Samoa, the land of abundance always and again
The air of the southern hills of paradise, is innocent in the morning.
If you look at the mountains, you will see the mist leaving before the sun rises.
You sense a serenade between palm trees, banana leaves, breadfruits trees, and bright yellow and red flowers. And you are forced to smile, if you are not gleeful already. It is a state of being in love with your island, every day.
The children heading to school in the dim light are an inspiration. I wish each of them gold from the moment of rise to their sleep each day.
When I look at the clouds, traveling like a family in the clear blue sky, I smile. And the emerald sea below seems to beckon us as if we are timid birds looking for fish to eat.
Everything we are and wish for, are depicted by our surroundings. But the story of abundance in paradise seems to have been stolen, if not gone with the mist. When you sit quietly, you will see the world slowly passing by. And you will feel the ground, crumbling.
The youth of Samoa are staggering without guidance. Well, a lot of them, sit aimless in prisons, if they have not escaped to prove it. Old men and young sit together, facing the walls of despair in there. How come, this is where they came to, though born under the sun of grace and the land of plenty?

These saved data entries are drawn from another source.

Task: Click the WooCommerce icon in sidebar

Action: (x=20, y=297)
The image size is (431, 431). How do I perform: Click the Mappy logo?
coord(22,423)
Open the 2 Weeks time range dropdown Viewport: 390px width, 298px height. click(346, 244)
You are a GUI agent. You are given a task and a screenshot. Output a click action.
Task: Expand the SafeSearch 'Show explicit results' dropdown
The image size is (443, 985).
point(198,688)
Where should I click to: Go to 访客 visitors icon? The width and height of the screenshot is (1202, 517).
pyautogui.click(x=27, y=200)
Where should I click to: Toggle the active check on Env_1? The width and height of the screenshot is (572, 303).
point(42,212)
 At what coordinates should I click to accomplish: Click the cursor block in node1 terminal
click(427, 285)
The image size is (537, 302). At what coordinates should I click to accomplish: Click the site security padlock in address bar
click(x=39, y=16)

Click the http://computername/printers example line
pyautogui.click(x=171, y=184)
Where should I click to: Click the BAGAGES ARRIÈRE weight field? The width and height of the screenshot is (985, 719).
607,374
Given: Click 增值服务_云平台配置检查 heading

Unlike ancient days when our superb distinct skills were shown in war, in the way we made tools and homes, today is a different kind of dance. We are battling invincible ghosts, as families, as individuals, as chiefly people. Is it morals or rather the lack thereof? Is it the spirits of old agonizing over us? Is it regret?
But I want to offer you a landscape of history from the past. Those thatched homes our grand-parents built; the dirt roads they braved to walk miles through, to plant, to weed, to up-heave an ant hill too; in the heat of the sun, the fishing tools sparingly used, as they were masterly made by a patient old man. These are sweet things. They are the sacrifice, we so lovingly profess of the simple days.
I imagine, all of that, and more are lingering in the air we breathe today. If you are in Apia, care free as I am at times, the national library is a reminder of dusty shelves, plenty books, and the allure of modernity.
While it is a place to be lost in love with knowledge for the Pacific ocean and ourselves, that is, if you are really searching, you tend to think of the town clock sitting it the middle of our capital. It is also a gift to us, did you know?
As much as I love whales for knowing and seeing any things under the sea, I adore the town clock of Apia too. But I cannot help but wonder of this generation, what use is it all, if not to shower the same on all our children, whom await our gifts to unfold?
To begin with, we must notice the boiling currents of frustrated young people, lurking in crime and violence.
To ignore it, is to be naïve or worse to be ignorant of the pain of others. Working ourselves to the bone is hard enough, but nurturing a loving generation, will see us to the land of abundance not just in quiet times of recalling our past, but always and again.